El funcionario, agente o empleado público que tiene que atender al ciudadano está habitualmente demasiado preocupado por el organigrama de su negociado, por las dimensiones de su despacho o mesa, por el temor al estado de ánimo de su jefe, por el número de subordinados… y entonces cae en la tentación de añadir requisitos antes de realizar una tarea… “No es mi obligación”. ¿Cuántas veces hemos oído esta expresión en boca de algún chupatintas?

A ciertos niveles de “responsabilidad” administrativa, lo que menos importa entre determinados cargos altos y medios de los departamentos de Salud son los enfermos. En Agricultura los burócratas y “especialistas” raramente se ponen en la piel de un campesino o un ganadero. En Interior lo que más preocupa es el estado de ánimo de comisarios, inspectores, guardias y agentes, demasiado a menudo malcarados, sistemáticamente elogiados, hagan lo que hagan, como sacrificados profesionales dedicados al mantenimiento de la orden. En Justicia lo que impera es la resignación ante la triste realidad de los juzgados, marcados por el despotismo de un cúpula de fiscales, jueces y magistrados de talante conservador. En Industria y Territorio lo que se impone con excesiva frecuencia es la capacidad de presión de grandes empresas y el trato de privilegio con sus directivos. En Educación, a menudo parecen empecinados en mantenerse a distancia de los claustros de profesores y de la realidad del las aulas. Las prioridades y los presupuestos de Defensa no se discuten: vienen determinadas por la industria bélica, la banca armada y los intereses económicos y estratégicos de potencias económicas y militares. En Exteriores concentran su atención en conseguir que otros estados detengan y repriman a las personas migrantes que huyen de la miseria, el hambre y la guerra.

¿Es todo eso una fatalidad? Deberíamos decir que no, porque todavía podemos imaginar que llegue un momento en el cual estén mal vistos los comportamientos de los individuos que se lanzan encima de cualquier pedazo de poder y que compiten entre ellos como si fueran bestias hambrientas en disputa por unas piezas de carne. Tiene que llegar el día en el cual el aparato administrativo esté ocupado por personas indiscutiblemente altruistas. Será entonces cuando la ambición de acumular poder en pocas manos y la voluntad de mantenerlo indefinidamente caerá en el más absoluto desprestigio.

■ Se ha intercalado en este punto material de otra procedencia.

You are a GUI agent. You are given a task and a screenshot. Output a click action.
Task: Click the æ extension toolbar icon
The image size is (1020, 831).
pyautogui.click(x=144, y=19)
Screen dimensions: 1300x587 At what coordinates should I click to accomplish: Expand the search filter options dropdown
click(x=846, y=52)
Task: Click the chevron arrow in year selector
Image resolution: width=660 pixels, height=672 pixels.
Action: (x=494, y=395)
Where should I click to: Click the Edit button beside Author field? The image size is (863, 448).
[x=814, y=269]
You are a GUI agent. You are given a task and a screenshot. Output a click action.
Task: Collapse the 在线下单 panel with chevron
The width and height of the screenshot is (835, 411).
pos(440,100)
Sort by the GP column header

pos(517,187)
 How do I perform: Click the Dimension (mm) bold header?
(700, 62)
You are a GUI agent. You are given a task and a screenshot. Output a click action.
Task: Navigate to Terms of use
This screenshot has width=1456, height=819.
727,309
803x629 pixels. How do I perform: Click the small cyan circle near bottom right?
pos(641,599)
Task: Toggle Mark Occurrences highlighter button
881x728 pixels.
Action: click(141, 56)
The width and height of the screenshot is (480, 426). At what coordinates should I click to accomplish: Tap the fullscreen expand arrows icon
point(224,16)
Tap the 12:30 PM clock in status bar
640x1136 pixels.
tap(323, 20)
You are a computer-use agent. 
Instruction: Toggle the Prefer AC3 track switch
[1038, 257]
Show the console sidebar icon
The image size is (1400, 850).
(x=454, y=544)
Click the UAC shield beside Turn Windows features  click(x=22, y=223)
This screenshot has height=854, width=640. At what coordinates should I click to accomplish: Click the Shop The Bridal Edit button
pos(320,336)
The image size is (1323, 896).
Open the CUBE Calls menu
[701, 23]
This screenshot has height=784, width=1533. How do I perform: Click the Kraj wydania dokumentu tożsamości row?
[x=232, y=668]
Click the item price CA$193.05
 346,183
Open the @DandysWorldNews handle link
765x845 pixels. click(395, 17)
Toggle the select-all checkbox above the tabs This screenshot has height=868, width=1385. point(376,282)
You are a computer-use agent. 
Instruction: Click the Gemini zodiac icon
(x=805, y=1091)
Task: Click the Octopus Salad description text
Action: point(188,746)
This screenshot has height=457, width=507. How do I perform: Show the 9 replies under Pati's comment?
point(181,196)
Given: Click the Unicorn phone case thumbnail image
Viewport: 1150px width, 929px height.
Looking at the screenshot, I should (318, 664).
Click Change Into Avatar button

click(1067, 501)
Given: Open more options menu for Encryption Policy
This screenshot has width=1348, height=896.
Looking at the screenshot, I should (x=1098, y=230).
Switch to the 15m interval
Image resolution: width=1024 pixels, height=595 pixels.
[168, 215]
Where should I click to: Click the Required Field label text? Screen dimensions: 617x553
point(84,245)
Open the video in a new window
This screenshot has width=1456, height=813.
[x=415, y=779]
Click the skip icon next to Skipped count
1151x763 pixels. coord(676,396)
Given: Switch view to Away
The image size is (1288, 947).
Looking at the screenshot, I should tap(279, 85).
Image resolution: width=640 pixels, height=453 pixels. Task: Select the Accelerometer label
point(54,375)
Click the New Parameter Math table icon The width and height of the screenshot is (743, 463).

Algo se ha hecho a lo largo de la historia en contra de la concentración de poder económico. Muy poca cosa. De hecho, la mano invisible del mercado potencia cada vez más la acumulación de riqueza en manos de menos personas. Y cuando se llevaron a cabo determinadas colectivizaciones, los esfuerzos igualitaristas acabaron destrozados por el autoritarismo, la restricción de libertades elementales y la represión más brutal.

Parece que cuesta encontrar recetas que permitan humanizar el ejercicio del poder administrativo y poner límites a las arbitrariedades de los administradores, pero hay que confiar en que las personas sabremos encontrar formas de gestión racionales, que hagan más fácil la vida de todo el mundo y propicien la convivencia entre iguales.

Habrá que ponerse en ello. Será preciso que los movimientos y entidades de carácter social civilicen a la burocracia y obliguen a sus representantes institucionales y gobernantes a tomar conciencia de su función asistencial. El debate entre políticos tendrá que servir para reflexionar y deliberar, y no para hacer daño al adversario. Los dirigentes políticos tendrán que abandonar sus ridículas y enfermizas peleas por el control de tal o cual institución y los burócratas del Estado tendrán que entender que son subordinados de la ciudadanía, a la que deben servir con mucho cuidado y atención. La Administración tiene que ser por encima de todo un entramado de entidades facilitador de servicios, amable, próximo, transparente y útil. La sociedad lo tiene que percibir de este modo, porque en caso contrario lo que se genera es ineficacia, insolidaridad y miedo.